More information on How CDC Estimates Flu Burden is available, as well as answers to frequently asked questions about CDC’s flu burden estimates.

Burden Estimates Limitations

These estimates are subject to some limitations.


Table 1: Estimated influenza disease burden, by age group — United States, 2021-2022 influenza season*
Symptomatic Illnesses Medical Visits Hospitalizations Deaths
Age group Estimate 95% UI† Estimate 95% UI† Estimate 95% UI† Estimate 95% UI†
0-4 yrs 897,024 (644,495, 2,043,278) 601,006 (423,008, 1,374,413) 6,254 (4,493, 14,245) 0 (0, 0)
5-17 yrs 2,746,026 (1,875,516, 7,163,044) 1,427,934 (951,166, 3,734,515) 7,529 (5,142, 19,640) 0 (0, 0)
18-49 yrs 3,766,312 (2,721,194, 6,854,286) 1,393,536 (969,629, 2,578,530) 21,140 (15,274, 38,473) 99 (0, 314)
50-64 yrs 1,506,298 (1,120,626, 2,752,445) 647,708 (461,076, 1,203,877) 15,974 (11,884, 29,189) 763 (362, 1,583)
65+ yrs 581,594 (396,511, 1,464,150) 325,693 (216,022, 813,240) 52,872 (36,046, 133,105) 4,115 (3,233, 23,566)
All ages 9,497,254 (7,872,627, 15,347,668) 4,395,876 (3,622,500, 7,228,190) 103,769 (83,895, 189,882) 4,977 (4,027, 24,558)
Table 2: Estimated rates of influenza-associated disease outcomes, per 100,000, by age group — United States, 2021-2022 influenza season*
Illness rate Medical visit rate Hospitalization rate Mortality rate
Age group Estimate 95% UI† Estimate 95% UI† Estimate 95% UI† Estimate 95% UI†
0-4 yrs 4,764.50 (3,423.2, 10,852.7) 3,192.20 (2,246.8, 7,300.1) 33.2 (23.9, 75.7) 0 (0.0, 0.0)
5-17 yrs 5,016.60 (3,426.3, 13,085.8) 2,608.60 (1,737.6, 6,822.4) 13.8 (9.4, 35.9) 0 (0.0, 0.0)
18-49 yrs 2,714.10 (1,960.9,  4,939.3) 1,004.20 (  698.7, 1,858.1) 15.2 (11.0, 27.7) 0.1 (0.0, 0.2)
50-64 yrs 2,364.30 (1,758.9,  4,320.3) 1,016.70 (  723.7, 1,889.6) 25.1 (18.7, 45.8) 1.2 (0.6, 2.5)
65+ yrs 1,041.40 (  710.0,  2,621.7) 583.2 (  386.8, 1,456.2) 94.7 (64.5, 238.3) 7.4 (5.8, 42.2)

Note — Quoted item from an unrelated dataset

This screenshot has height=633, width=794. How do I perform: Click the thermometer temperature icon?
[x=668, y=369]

*Some of the data used to calculate burden estimates are incomplete or not yet available. These estimates will change as those data become available and the estimates are updated.

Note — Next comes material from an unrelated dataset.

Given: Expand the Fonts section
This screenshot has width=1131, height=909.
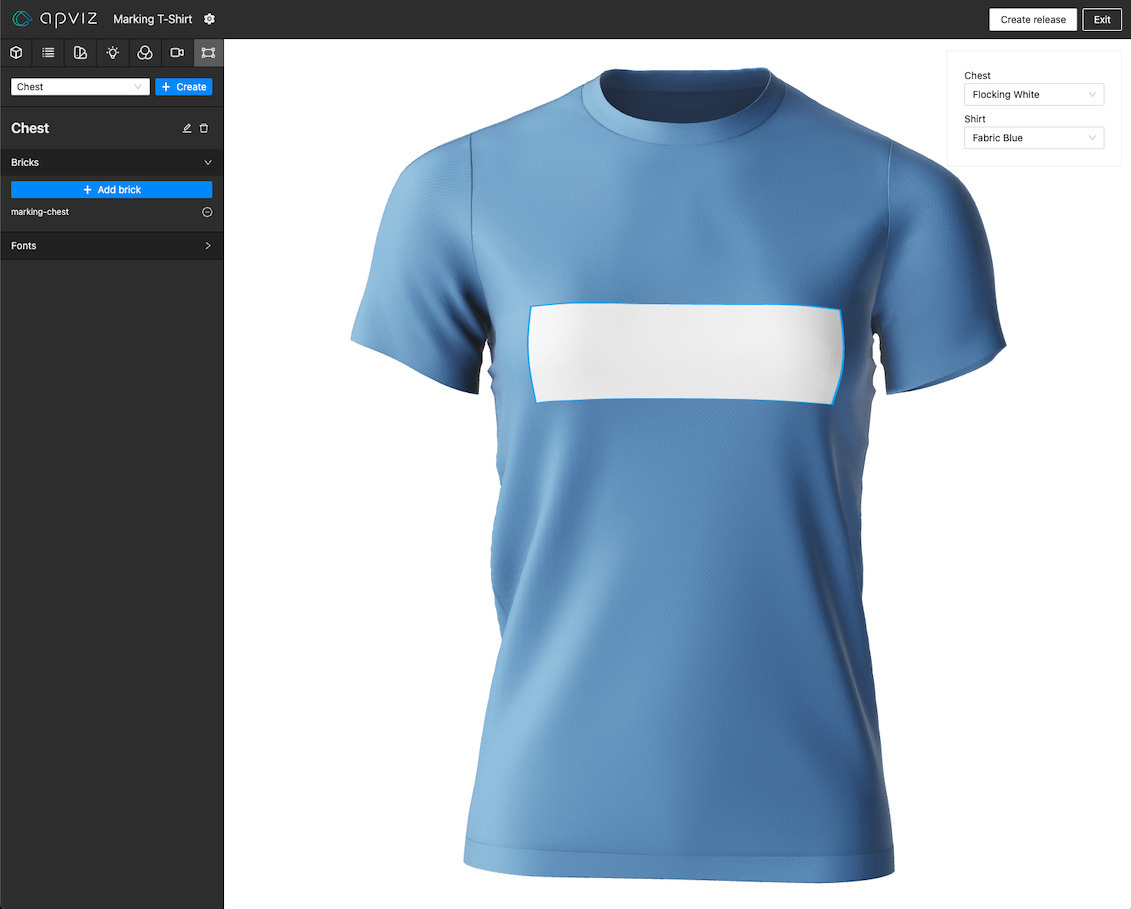Looking at the screenshot, I should [208, 246].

**No pediatric deaths were reported in the surveillance system used to estimate the flu death burden; thus, our model was unable to estimate any pediatric deaths due to flu during the 2021-22 season [the Influenza Hospital Surveillance Network (FluSurv-NET)]. However, 49 pediatric deaths (as of October 31, 2023) were reported through a different surveillance system for reporting of pediatric deaths due to flu (the Influenza-associated Pediatric Mortality Surveillance System).

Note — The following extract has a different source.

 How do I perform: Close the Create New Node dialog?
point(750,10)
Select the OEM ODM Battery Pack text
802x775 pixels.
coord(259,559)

†Uncertainty interval: Adjusted estimates are presented in two parts: an uncertainty interval [UI] and a point estimate. The uncertainty interval provides a range in which the true number or rate of flu illnesses, medical visits, hospitalizations, or deaths would be expected to fall if the same study was repeated many times, and it gives an idea of the precision of the point estimate. A 95% uncertainty interval means that if the study were repeated 100 times, then 95 out of 100 times the uncertainty interval would contain the true point estimate. Conversely, in only 5 times out of a 100 would the uncertainty interval not contain the true point estimate.